And I want to be really, really good at what I do.
And so there's lots of knowledge that I don't have.
And over the years, there have been things that have come up just because I didn't have that.
But I learned from Google.
And there are things that will come up missing.
So I'm just kind of looking to go to school for them to actually teach me the things that I need to know
and then go into the field.
That is very wise.
You're very smart in what you have described.
As a person who has 1,000 people working for me, 440 of them are technology people,
many of them in cybersecurity.
Our cybersecurity guys were at work last night, as a matter of fact, had an issue.
And so, in other words, I'm the employer that you want to hire you later, in a sense.
You follow me?
So coming from that perspective, I am qualified to tell you I would not require that you have a master's degree.

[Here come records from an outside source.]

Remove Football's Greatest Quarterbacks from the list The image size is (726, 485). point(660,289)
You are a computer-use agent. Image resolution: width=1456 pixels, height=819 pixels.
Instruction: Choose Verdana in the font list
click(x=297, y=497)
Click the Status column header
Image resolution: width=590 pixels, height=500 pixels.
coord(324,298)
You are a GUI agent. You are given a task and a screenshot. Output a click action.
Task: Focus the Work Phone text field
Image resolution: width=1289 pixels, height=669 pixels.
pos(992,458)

As a matter of fact, I'm pretty sure getting a master's degree in information technology will not teach you what you're trying to get.
Instead, you are already on the right track in practical experience is what I'd be looking for, number one.
Number two, I would want you to pick up some of the trade certificates,
certification programs like Microsoft Certs and some of those others,
and there's plenty of really good one-off training in cybersecurity
that would actually give you the information that you are looking for,
the knowledge that you are looking for to be able to do the thing that you're wanting to do,
versus a master's degree is very academic.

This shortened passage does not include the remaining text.